Slick thieves probably used a sophisticated vacuum mahine to suck olives from 750 trees in North Rothbury that will cost growers on four properties a total of $20,000.
Olive growers along Wilderness Road were marvelling yesterday at the brazen theft that saw intruders do what no pickers can achieve – strip all the trees bare.
"It would normally take six pickers three days to do what happened here – and they would still leave a lot of olives behind,'' Quentin von Essen, owner of Wildnerness Estate, told the Mercury.
"Some olive trees are higher than 3m and they were all cleaned up,'' Mr von Essen said.
"On 450 trees on our estate, I counted only five olives left.
"What is more eerie though, is that no olives were on the ground either.
"We can only believe they must have been sucked off the trees with a vacuum method that is used in Italy.
"Total losses on the four properties affected will probably come to about $20,000,'' Mr von Essen said.

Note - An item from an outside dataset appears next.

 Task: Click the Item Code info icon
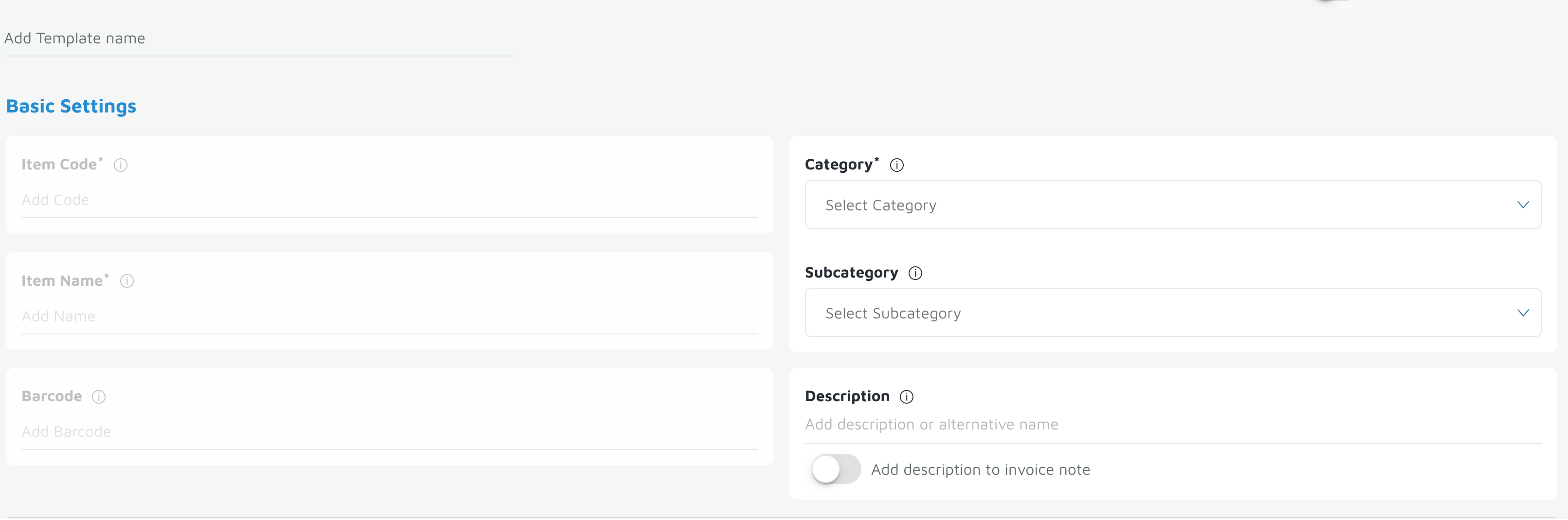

"This theft is similar to what happened in the same area about four years ago – and we rang police and got them involved the moment we discovered what had happened."

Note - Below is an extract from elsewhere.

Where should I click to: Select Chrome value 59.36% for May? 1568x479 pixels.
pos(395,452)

He said only trees near the road had been hit –- the thieves left trees growing near houses untouched.
There were also reports of a suspicious van seen "hanging around" in Wildnerness Road during the early hours of last week.
Sandra Whaling of Wandalyn Wildnerness Estate said they had lost olives from about 120 trees.

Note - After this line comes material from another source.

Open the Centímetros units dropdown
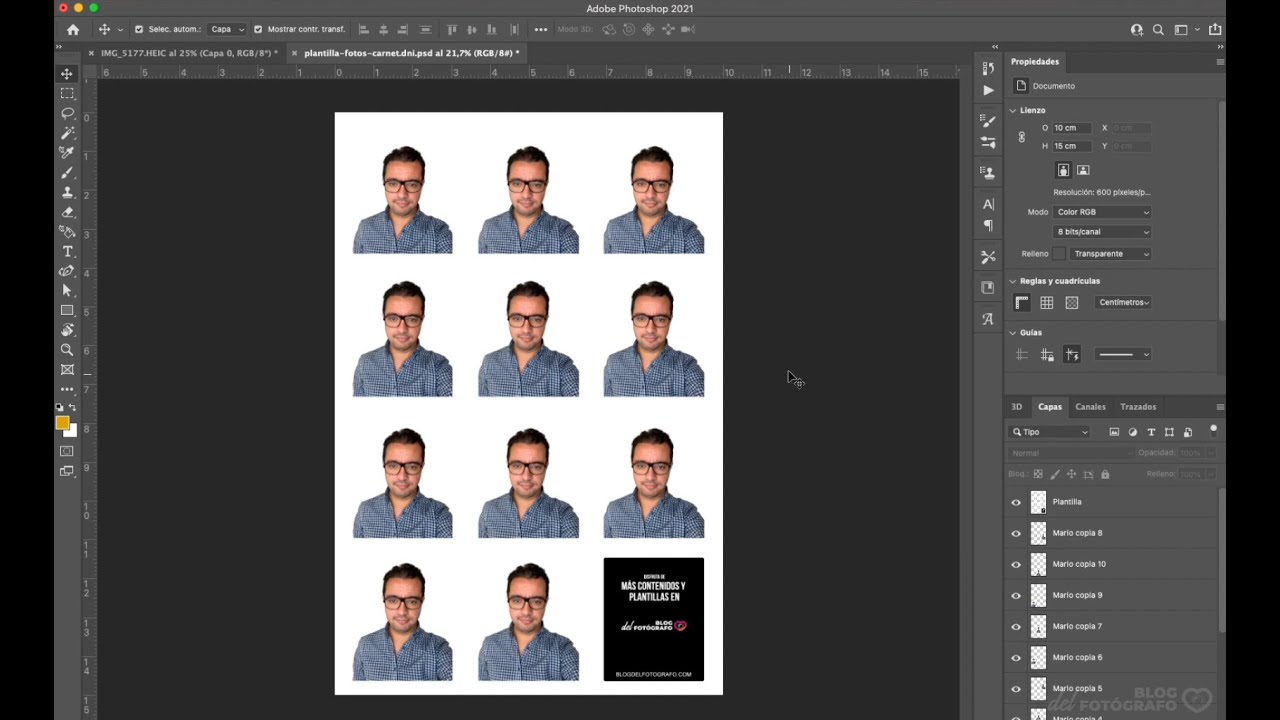Viewport: 1280px width, 720px height. pyautogui.click(x=1123, y=303)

"We believe this operation was conducted on Thursday night, with olives taken from four farms down Wilderness Road,'' Ms Whaling
said.
"The theft was incredibily neatly done – they didn't leave a single olive in our yard.
"We think they may have used a vacuum machine with suction strong enough to have stripped the trees.
"It would be a fairly noisy operation though, and although we did hear traffic noises, we didn't think much about it."
She said growers believed the latest incident would have involved about 20 people – both to operate the vacuum and to take the olives away."